The performances are top notch all round, but special notice has to go to Eric Elmosnino, he may look more like a cadaverous cross between Gainsbourg and Rowan Atkinson, but he embodies Gainsbourg completely, to the point that it seems less performance than possession. It’s not an easy part, Gainsbourg grows progressively more loathsome as the film goes on, but Elmosnino makes him entertaining, if not likable. There is also a tinge of sadness to watching the film, because the other stand out performance is given by British actress Lucy Gordon, who makes for an eerily convincing Jane Birkin. Gordon killed herself just weeks after finishing this role; a tragedy made even more senseless when you see how she leaps off the screen here.

I knew nothing about Serge Gainsbourg going into this film, and though I’m not sure I know much more now, I certainly had fun for two hours.
★★★

FAINTHEART
DIR: Vito Rocco
Charming, but ultimately far too safe and familiar to leave any lasting impression, this British rom-com about a battle re-enactor (played by the excellent Eddie Marsan) trying to win back his wife (Jessica Hynes) feels like exactly what it is; a film made by committee. The script, director and several cast members, were chosen through votes on Myspace, who also put up much of the funding (it appears to have been a commercial disaster, as the film never even received a cinema release in the UK).

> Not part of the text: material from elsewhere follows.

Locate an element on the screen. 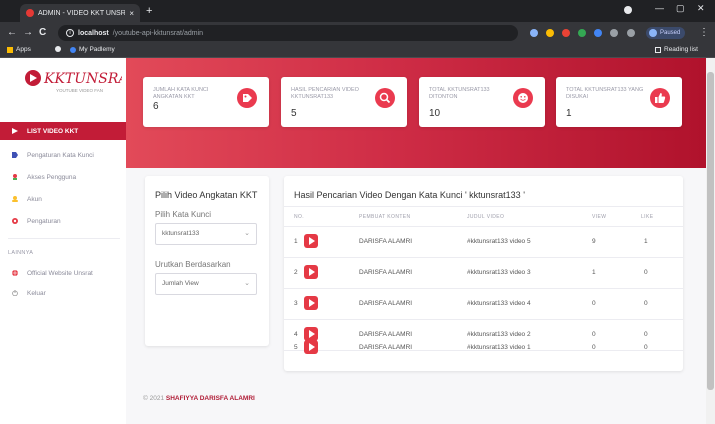 This screenshot has width=715, height=424. sidebar-section-label: LAINNYA is located at coordinates (21, 253).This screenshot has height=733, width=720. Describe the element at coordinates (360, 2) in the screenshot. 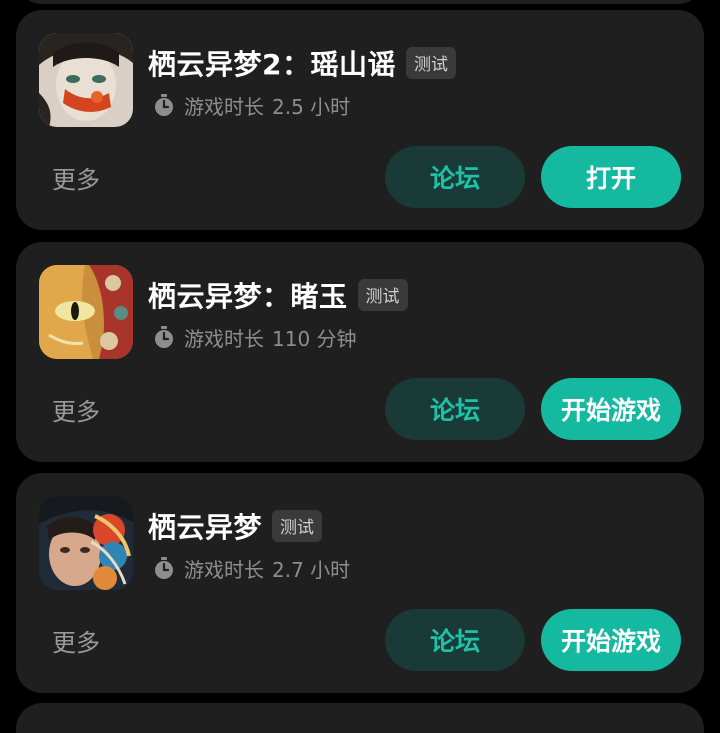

Faintheart is a custom made feel good movie, almost embarrassingly unoriginal and lack anything constituting a surprise in even one of its plot developments, the fact that it isn’t awful is down largely to the excellent performances. Marsan is more dialled down than normal, since this film he’s made a name playing explosive characters, but he’s effective here as a normal guy just trying to be the best husband and father he can. Jessica Hynes is also effective; from her looks to her naturalistic acting there’s nothing Hollywood about her, and that works well for the film. There’s also a strong comic relief turn from Trainspotting’s Ewen Bremner.

The direction, sadly, is as rote and by the numbers as the screenplay, and the minor roles (the ones, one assumes, cast from Myspace audition tapes) are played by actors more suited to local theatre, but Faintheart gets by on a handful of performances better than the script deserves and a good deal of charm.
★★

Temple Grandin
Dir: Mick Jackson
Every now and then, movies offer up a lovely little surprise, and this is certainly one of 2010’s. Claire Danes plays the real Dr. Temple Grandin, a profoundly autistic woman who has overcome many of her anxieties to become a great engineer and a leading expert in the field of the welfare of animals being raised for food. The story is simple enough biopic stuff, but Mick Jackson uses the visuals beautifully, managing to communicate in a way that is neither heavy handed nor unclear, the way that Grandin says she is able to think in pictures.

Jackson also draws an exceptional performance from Claire Danes. She’s always been actress who, to me, has exhibited more charm than skill, but here she completely melts away to leave behind only the character of Temple Grandin. I’ve spent a great deal of time with autistic people, and Danes’ is probably the most sensitive and most accurate portrayal of a profoundly autistic person that I can remember. She’s careful never to use Grandin’s disabilities for comedy, never to mock her, but at the same time she makes no play for sympathy. She presents Grandin as a complete and complex young woman. I’d be tipping her for an Oscar, but unfortunately the film debuted on HBO, and so is ineligible.

Temple Grandin is an excellent film, with fine performances all round from a cast that also includes Julia Ormond, David Strahairn and Catherine O’Hara (terrific in a rare straight role), but it is, at the end of the day, Claire Danes' film, and she carries brilliantly, giving a performance I would never have suspected she had in her.